* [Supplied passage]
○ ○ ○ ○ ○ ○ ○

[DFRWS USA 2025] SERENA (Systematic Extraction and Reconstruction for ENhanced A2P Message Forensics)
📄 Official repository for our research paper submitted to DFRWS 2025 USA SERENA (Systematic Extraction and Reconstruction for Enhanced A2P Message Forensics) is a forensic tool designed to automate the extraction, classification, and highlighting of structured data from Application-to-Person (A2P) messages. The tool leverages GPT-4o to classify A2P messages and extract key forensic information, enabling investigators to efficiently analyze digital communications.
- Automated Data Processing: Converts emails (.eml), text messages (.xlsx), and chat logs into structured text format.
- A2P vs. P2P Classification: Identifies and categorizes messages using OpenAI’s GPT-4o.
- Named Entity Recognition: Extracts essential forensic data (e.g., service name, timestamps, payment details).
- GUI-Based Analysis: Provides an interactive interface for forensic investigators.
- Highlighting Feature: Displays extracted keywords directly within the original message.
-
data_preprocessing.py,preprocess.py- Converts emails (.eml), text messages (.xlsx), and chat logs into structured text format.
-
A2P_classifying.py- Classifies messages as A2P (Application-to-Person) or P2P (Person-to-Person) using GPT-4o.

○ ○ ○ ○ ○ ○ ○

* [Provided data]

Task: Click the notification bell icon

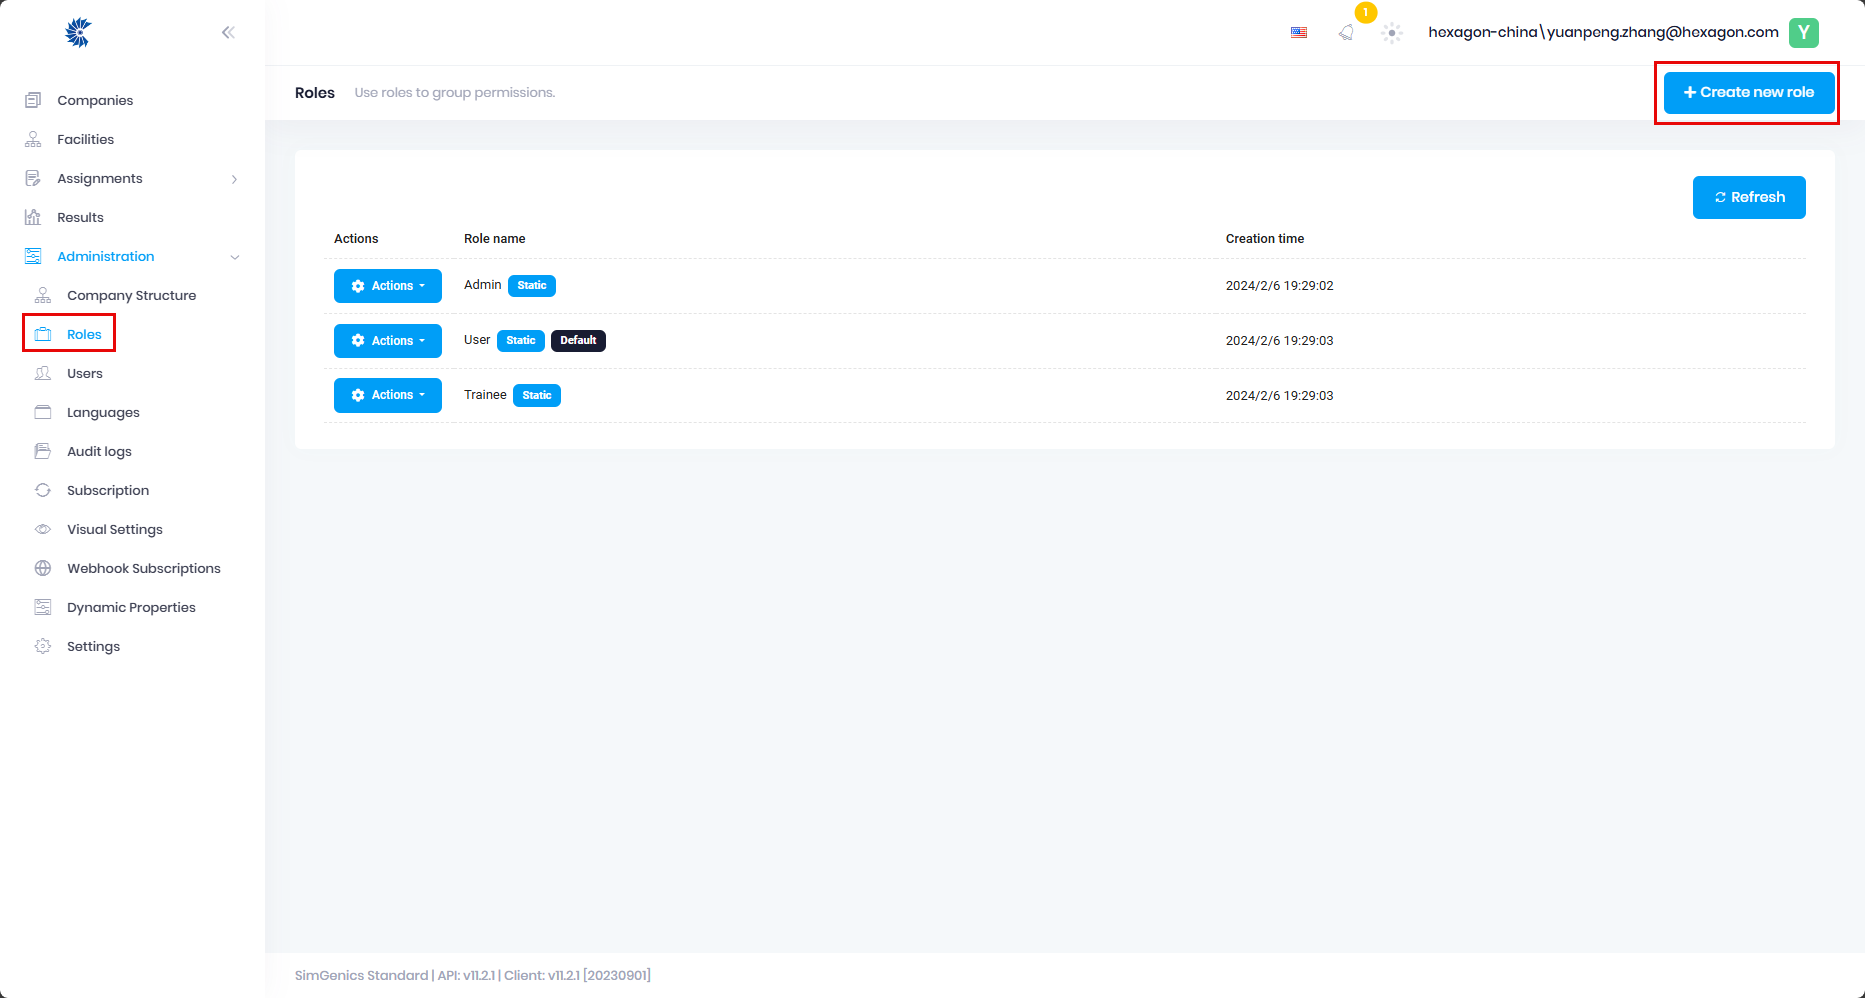Action: point(1346,33)
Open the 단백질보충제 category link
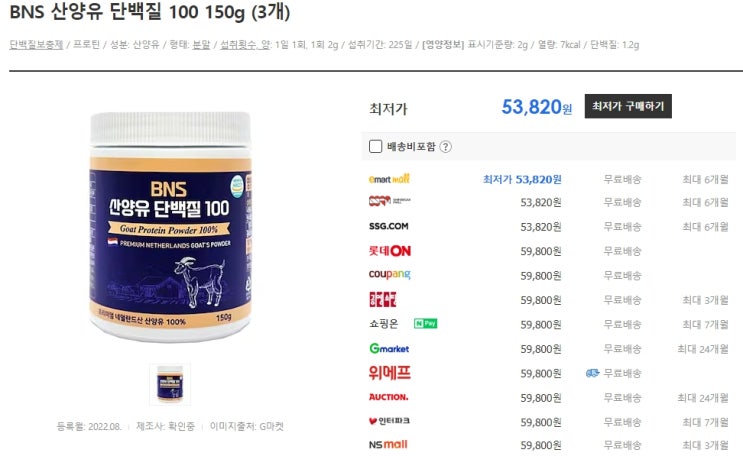Screen dimensions: 743x456 (x=36, y=45)
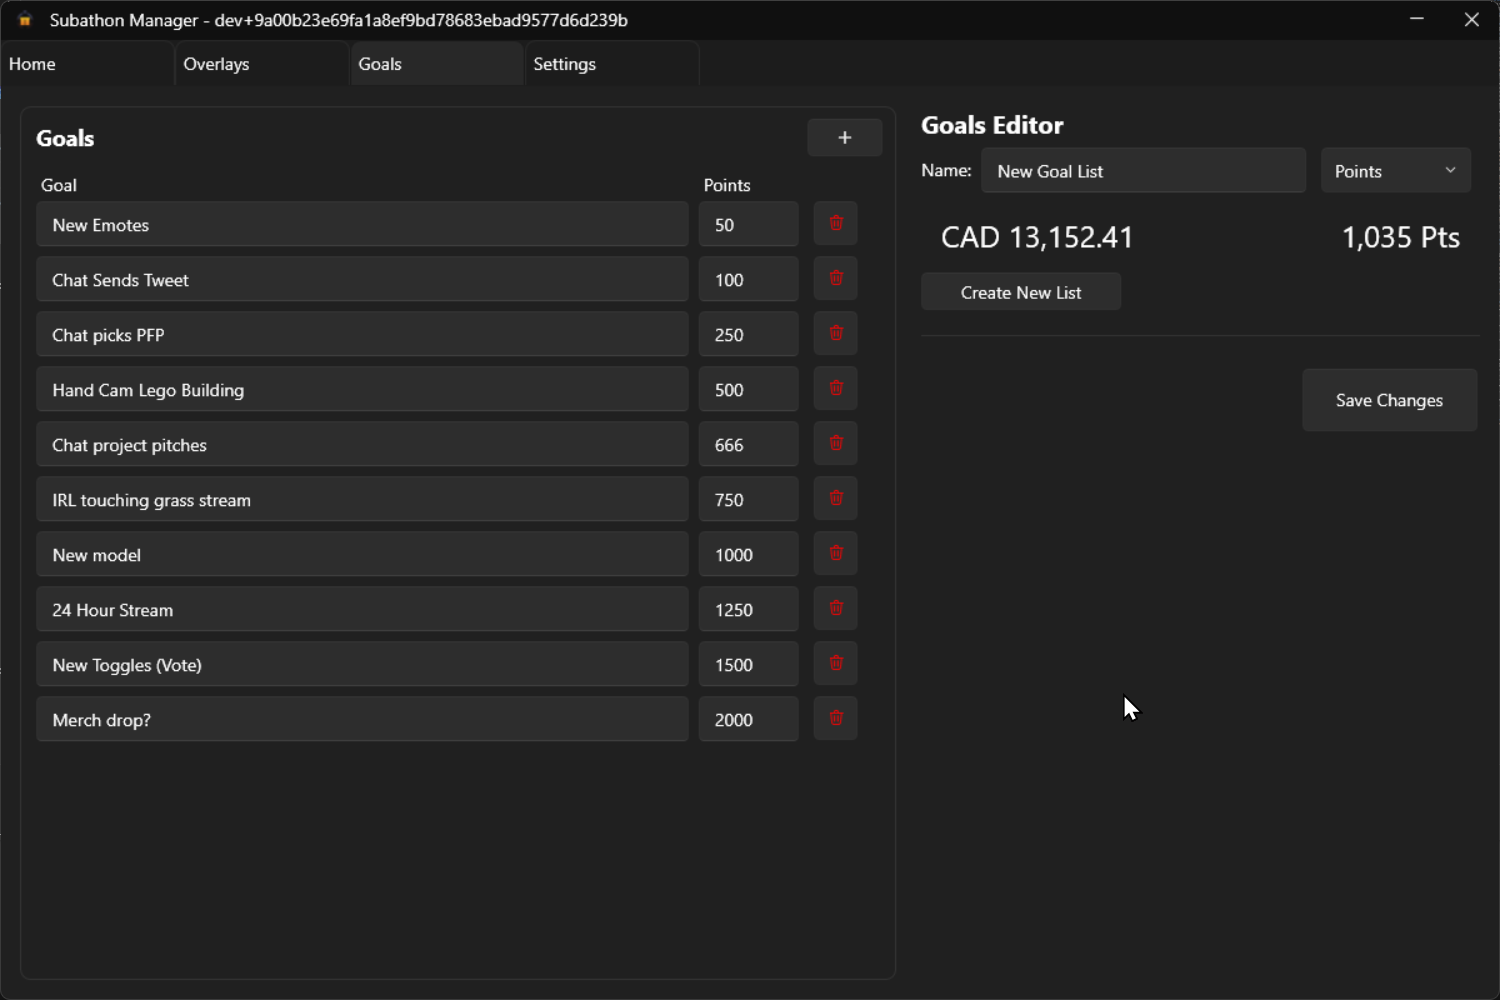Edit the New Toggles (Vote) goal name
Screen dimensions: 1500x1000
[x=362, y=665]
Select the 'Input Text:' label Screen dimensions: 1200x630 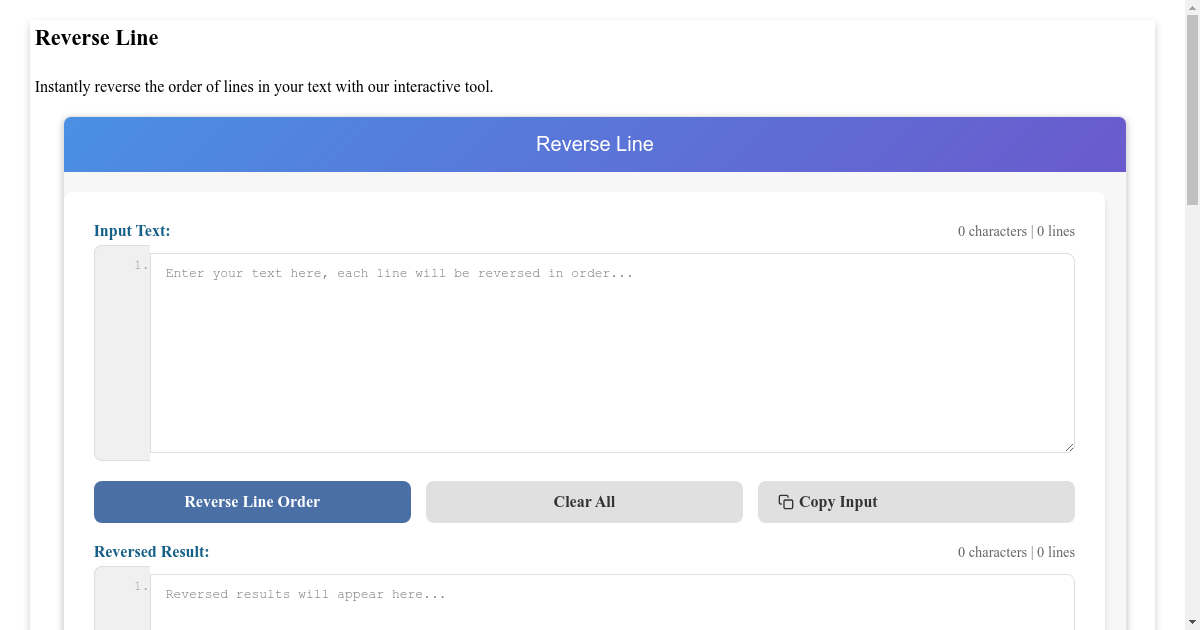pos(132,230)
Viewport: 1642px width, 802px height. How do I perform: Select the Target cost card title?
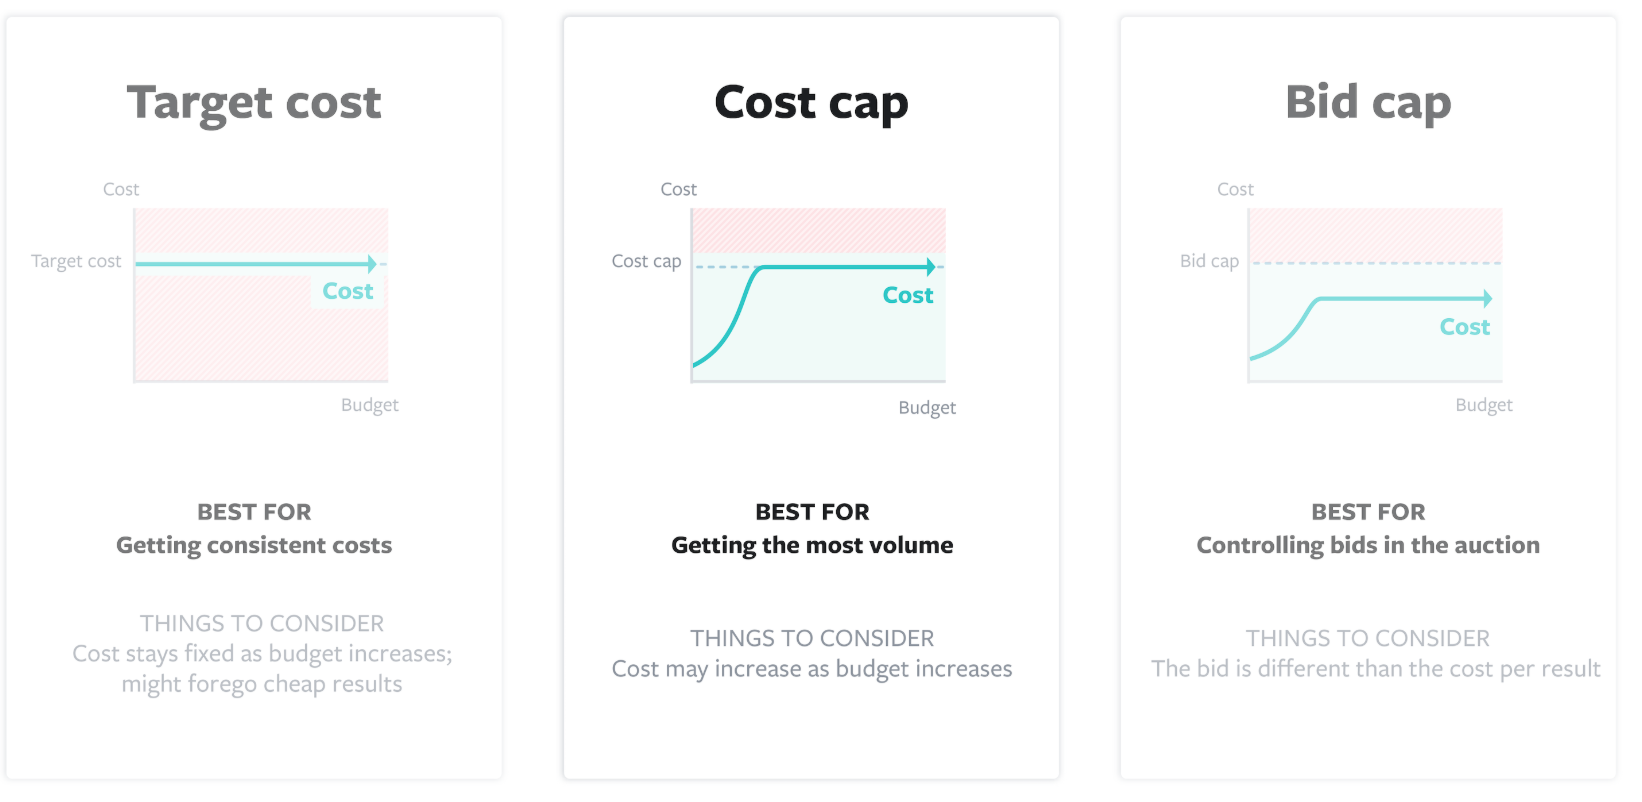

○ ○ ○ ○ ○ ○ ○

* [Task requirements]
Continue the SERENA repository description from its last line, keeping the same style.

* [Task response]
-
named_entity_recognition.py- Extracts structured data such as service name, timestamp, payment amount, etc.
- Normalize values (e.g., datetime - YYYY/MM/DD hh:mm:ss, amount - USD 150, AUD 300)
-
SERENA-GUI.py- Provides a GUI-based interface for forensic investigation.
-
SAMPLE A2P DATASET- Provides real-world A2P messages (emls and chat logs).
- Service names, addresses, numbers, and other identifiable information have been redacted.
-
requirements.txt- Lists required Python dependencies for the project.
-
README.md- This README file containing project details and setup instructions.
To ensure the tool works correctly, the selected folder must contain the following subfolders:
-
📂 emls/ (For processing email data) -
📂 messagingapp/ (For chat and messaging app logs) -
📂 textmessage/ (For SMS and text message logs) -
Once the base folder is selected, the A2P classification and Named Entity Recognition (NER) modules are executed automatically.
-
When the process is completed, the terminal displays the message:
"Processing completed." -
Double-clicking a file in the TreeView will display the message file with highlighted JSON keywords.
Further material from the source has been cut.